Pasa a una lista numerada, sin líneas en blanco, el tramo del listado que va desde la línea que contiene "For every named" hasta la que contiene "Tuyển sinh (59, 758)", las dos incluidas.

» EXTRACTO DE DATOS:
───
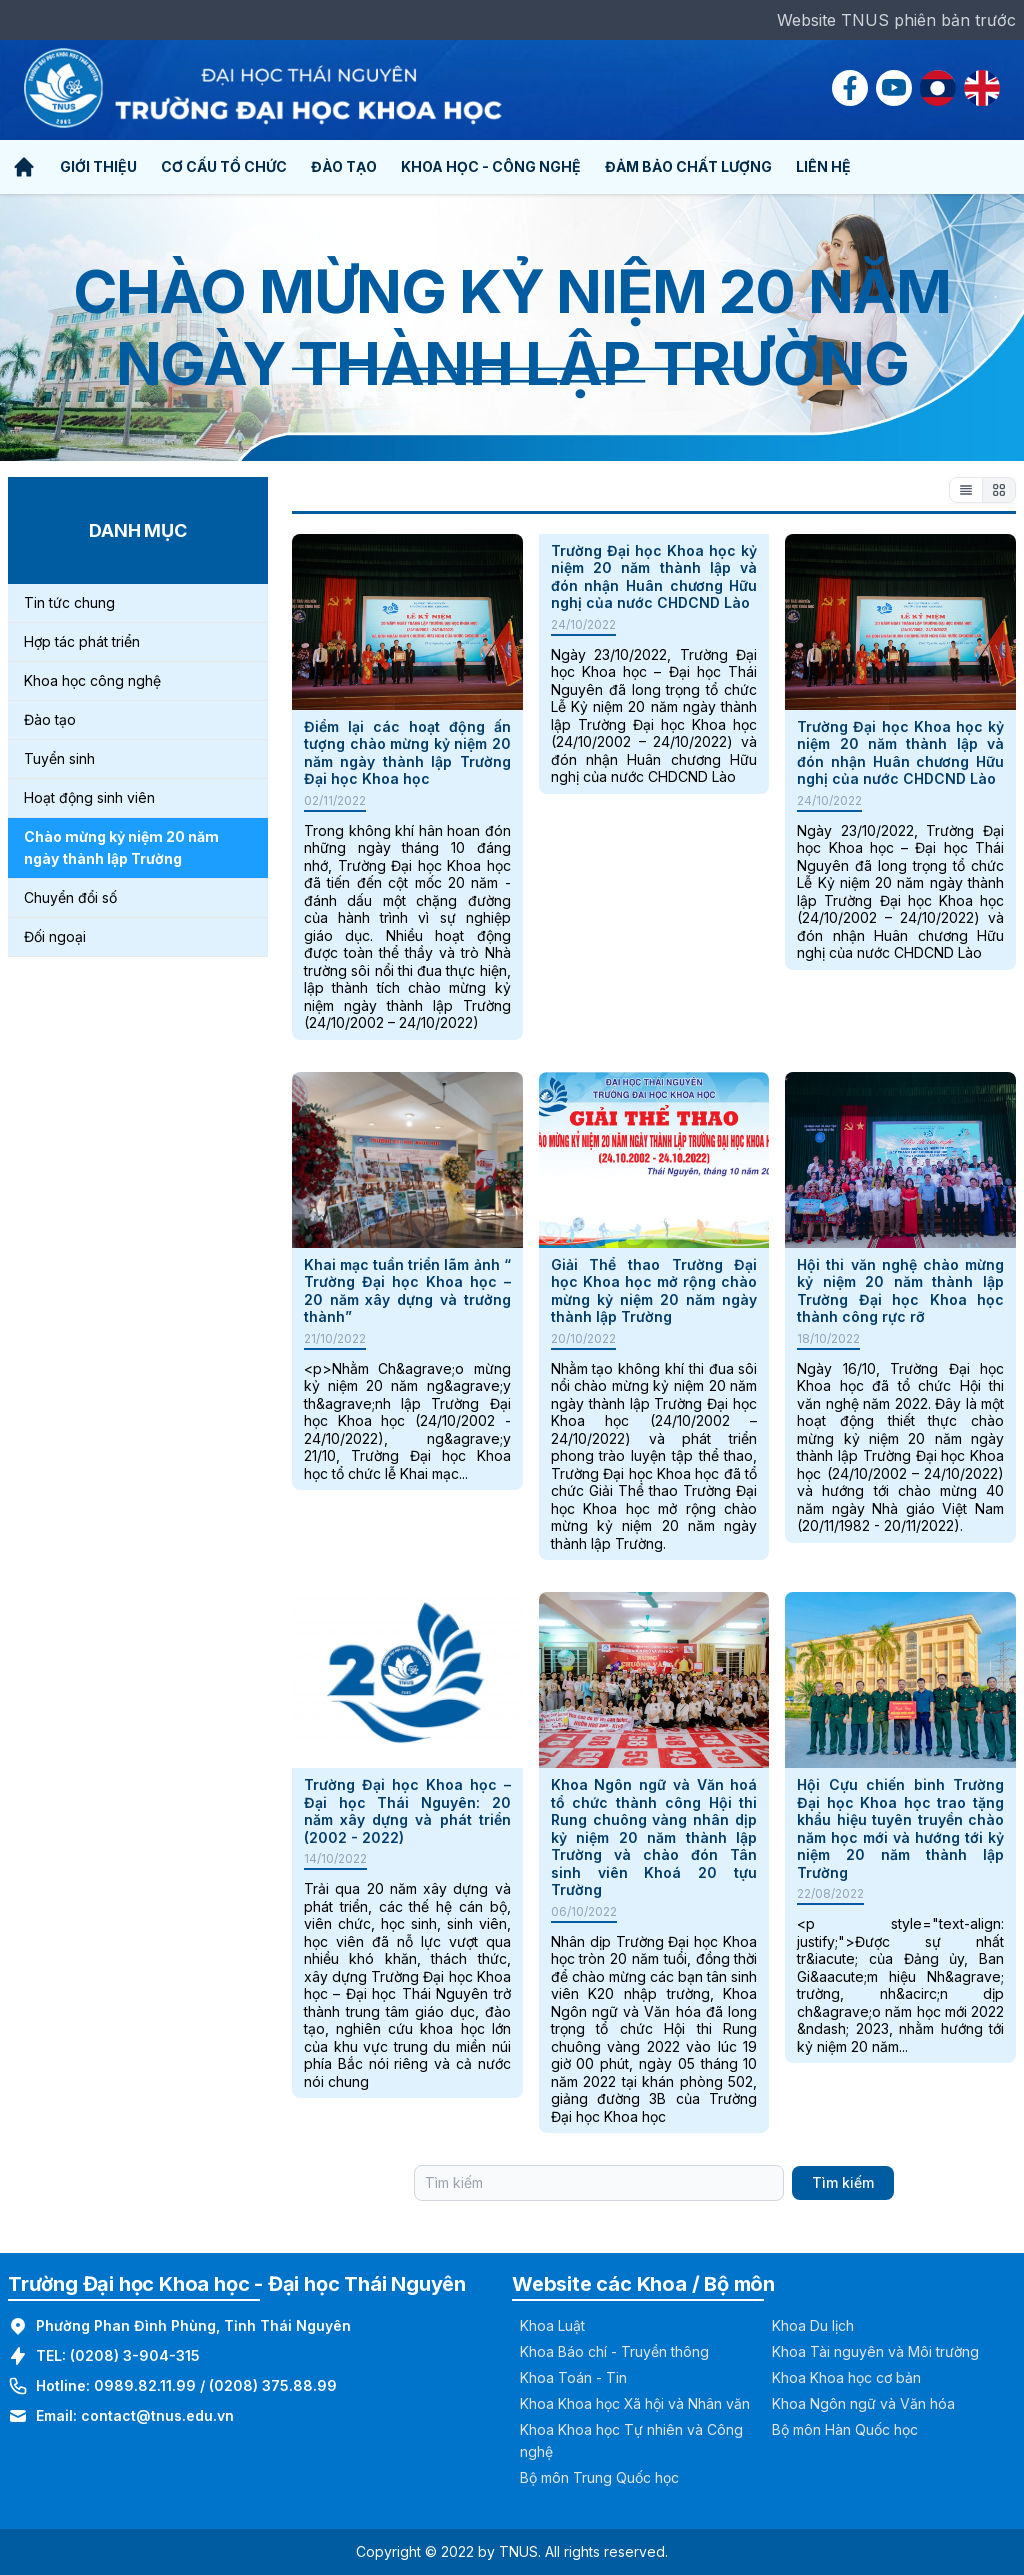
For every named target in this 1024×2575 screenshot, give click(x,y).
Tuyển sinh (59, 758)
───
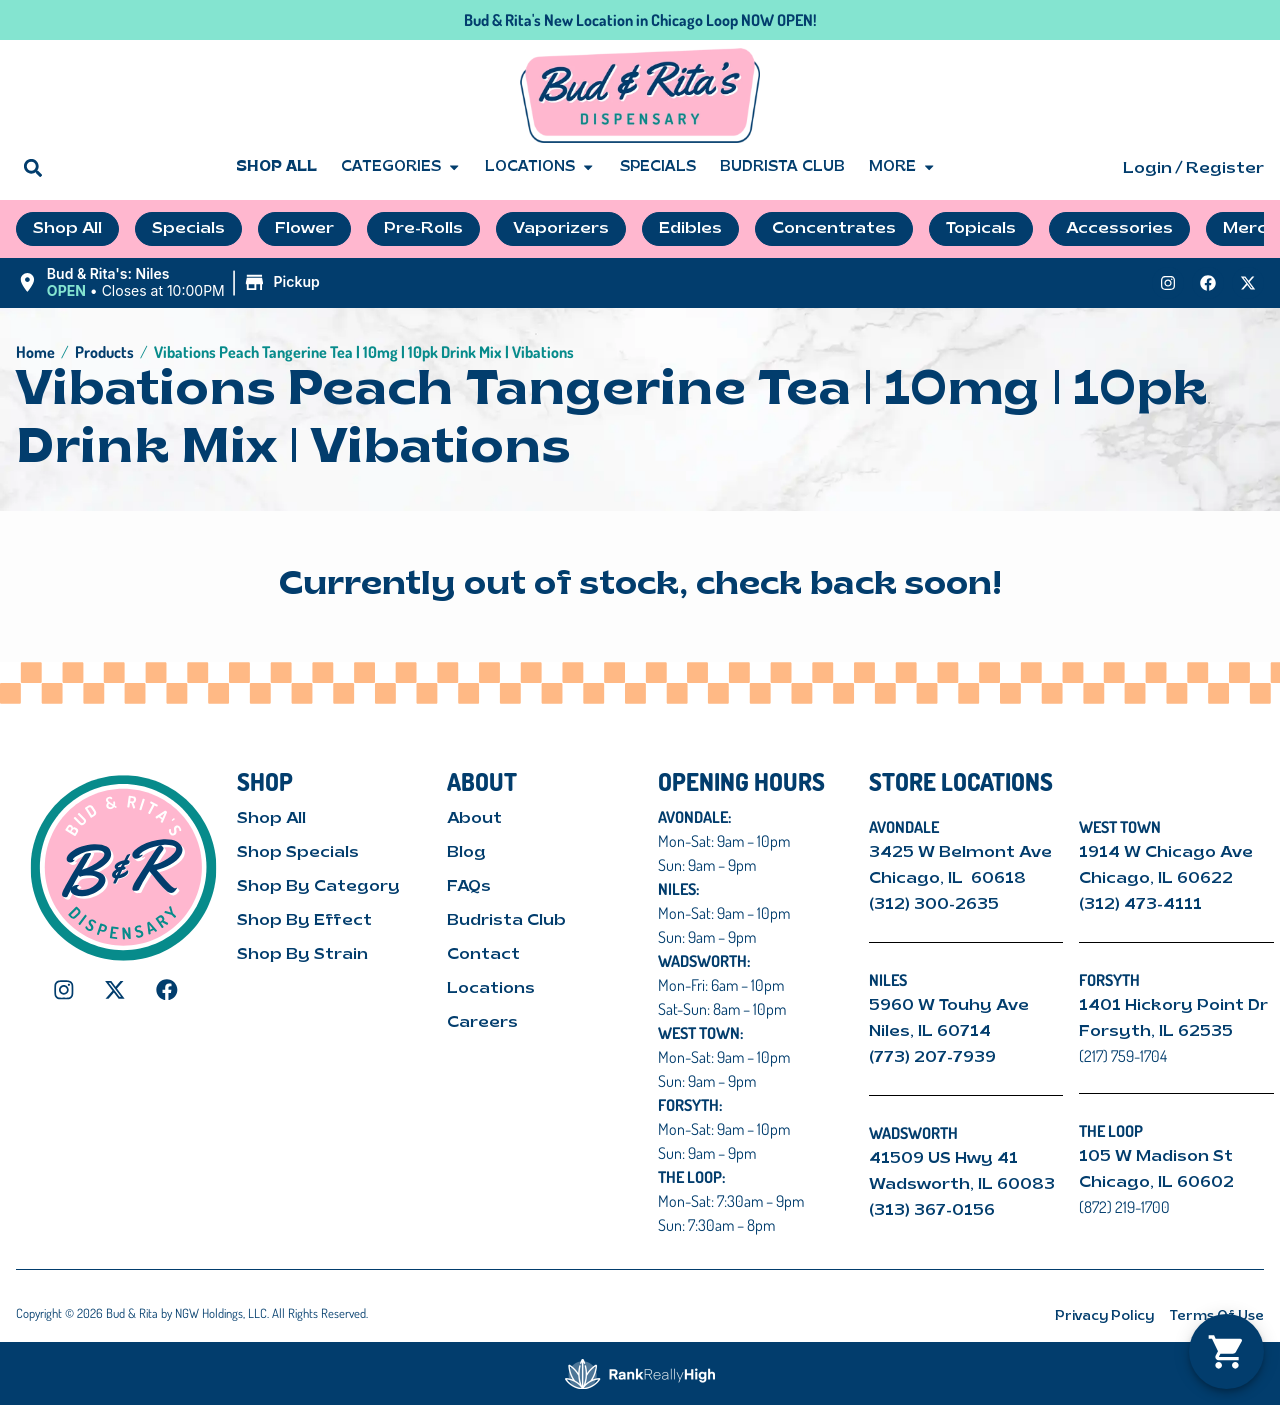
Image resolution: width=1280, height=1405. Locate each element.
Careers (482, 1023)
───
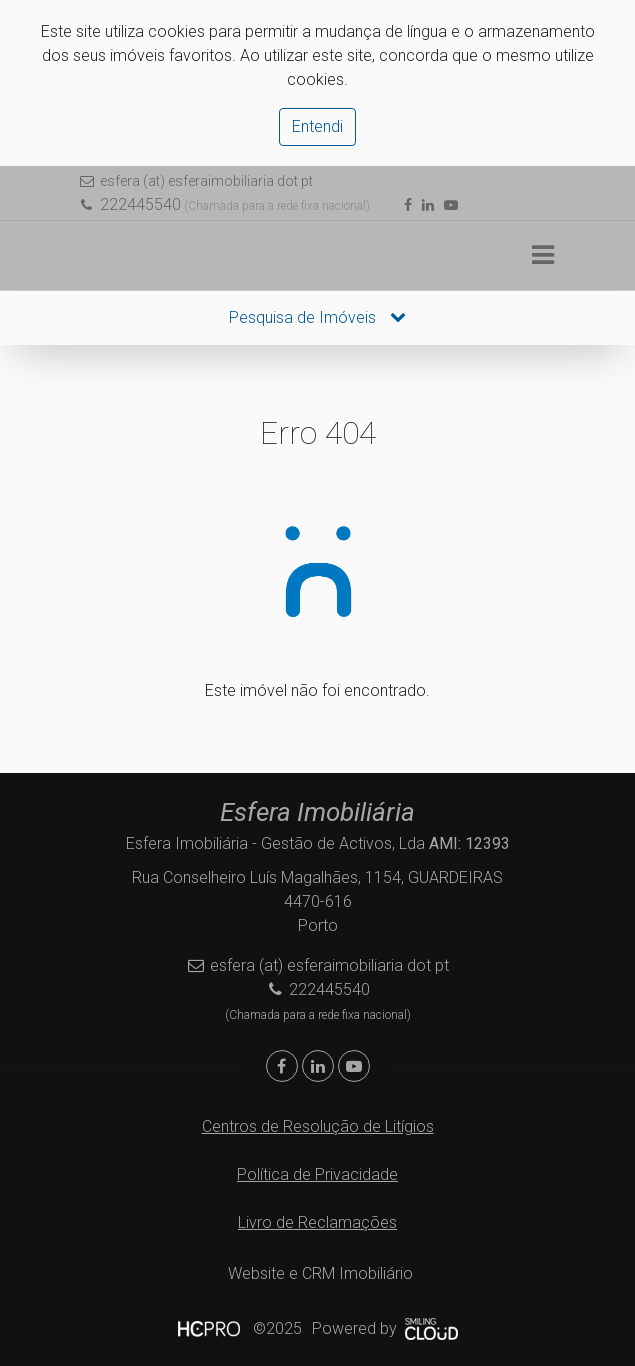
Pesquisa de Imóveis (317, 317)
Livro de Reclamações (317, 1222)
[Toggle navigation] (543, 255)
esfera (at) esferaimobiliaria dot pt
───
» SOLUCIÓN DEL EJERCICIO:
1. For every named target in this 1024×2575 screenshot, give click(x,y).
2. Tuyển sinh (59, 758)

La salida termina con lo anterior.